Es la emperatriz del Comedor 421, en el buen sentido de la palabra. Nadie sería capaz de levantarle la voz, y si alguien se atreviera, todos se le irían encima. Los hijos defienden con todo a su reina madre.
"Aquí nunca me ha pasado nada, y si alguien quisiera hacerme algo, todos me defenderían. Las personas que vienen acá son muy agradecidas y educadas, he estado con gente brígida, que están metidos en la droga y todo eso, pero jamás he tenido un mal rato", confiesa.
El ambiente es similar al de un colegio cuando los niños bajan a comer, algunos son más escurridizos, pero todos son respetuosos. Los porfiados se ganan un reto cuando tratan de engañar a los voluntarios para recibir un segundo pan con queso.
La Tía Norma conoce cada centímetro del lugar. El Michael es uno de los más agudos y se escabulle a la cocina para pedir un poco de leche. La Tía Norma lo frena con un rotundo "no". ¿La razón? El sujeto está muy enfermo, padece sida hace varios años, lo que apagó su control de esfínter. Un trago de leche lo manda directamente al baño y aunque él no tenga conciencia de aquello, la Poeta de los Pobres lo tiene más claro que él. Tiene que hacer de cocinera, oyente, madre y hasta enfermera.
10.00 de la mañana, aparecen los últimos, los que se quedaron dormidos. En la cocina hacen malabares para hacer rendir la comida que les queda.

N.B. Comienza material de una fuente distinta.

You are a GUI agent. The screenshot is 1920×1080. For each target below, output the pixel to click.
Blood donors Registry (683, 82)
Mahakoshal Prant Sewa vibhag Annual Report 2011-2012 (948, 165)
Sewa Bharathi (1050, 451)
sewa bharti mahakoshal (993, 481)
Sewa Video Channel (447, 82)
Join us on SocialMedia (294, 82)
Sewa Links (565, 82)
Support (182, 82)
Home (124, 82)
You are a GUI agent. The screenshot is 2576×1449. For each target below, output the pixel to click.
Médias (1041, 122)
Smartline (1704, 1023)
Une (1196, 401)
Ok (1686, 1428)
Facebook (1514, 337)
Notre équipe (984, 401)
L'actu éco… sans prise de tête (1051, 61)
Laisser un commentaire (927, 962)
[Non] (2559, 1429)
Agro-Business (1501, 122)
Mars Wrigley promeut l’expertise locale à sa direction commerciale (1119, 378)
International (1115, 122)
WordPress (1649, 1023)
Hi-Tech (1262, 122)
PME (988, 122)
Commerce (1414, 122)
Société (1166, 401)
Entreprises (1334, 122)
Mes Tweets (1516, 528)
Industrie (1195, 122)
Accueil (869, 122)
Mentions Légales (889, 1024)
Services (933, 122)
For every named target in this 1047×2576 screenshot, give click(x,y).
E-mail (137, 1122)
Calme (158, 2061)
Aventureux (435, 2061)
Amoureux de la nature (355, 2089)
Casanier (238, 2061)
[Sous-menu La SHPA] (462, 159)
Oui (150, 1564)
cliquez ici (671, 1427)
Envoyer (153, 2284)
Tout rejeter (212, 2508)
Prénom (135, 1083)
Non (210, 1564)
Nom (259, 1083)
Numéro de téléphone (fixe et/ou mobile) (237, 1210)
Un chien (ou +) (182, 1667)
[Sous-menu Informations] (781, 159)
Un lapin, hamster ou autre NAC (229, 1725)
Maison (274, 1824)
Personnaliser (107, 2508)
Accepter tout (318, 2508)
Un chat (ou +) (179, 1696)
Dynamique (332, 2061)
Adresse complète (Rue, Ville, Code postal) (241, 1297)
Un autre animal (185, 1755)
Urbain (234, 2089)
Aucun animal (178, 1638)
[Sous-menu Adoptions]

En efecto, falta ayuda: comida y voluntarios. La Tía Norma cuenta: "Hay algunos que llegan y no duran nada, a excepción de los cabros de la Upla cuando se organizan, ellos son un siete. Necesitamos compromiso, gente que quiera ayudar de verdad. En estos tiempos la gente no conversa, no comparte, están todo el día pegados al celular sin preocuparse por los demás. Ellos necesitan no sólo la comida, quieren compañía, un oído, sentir que alguien esté con ellos".
La excusa de no tener tiempo no existe, no en el mundo de la Tía Norma y sus compañeras. Ellas mismas se hacen el espacio, le dan desayuno a sus hijos, los mandan al colegio y corren hasta el comedor para repartir bondad. A las 09.30, Norma deja un reemplazo para ir corriendo a abrir la parroquia, luego vuelve un poco agitada, no alcanza a tomar aire, y el Michael llega a pedirle un par de calcetines; ella entra a una habitación y se los trae, después se lava las manos y recoge unos tazones.
No nos damos ni cuenta y ya terminó la jornada. En ese respiro, los abrazos y despidos se multiplican. Usted, ¿podría cooperar con algo?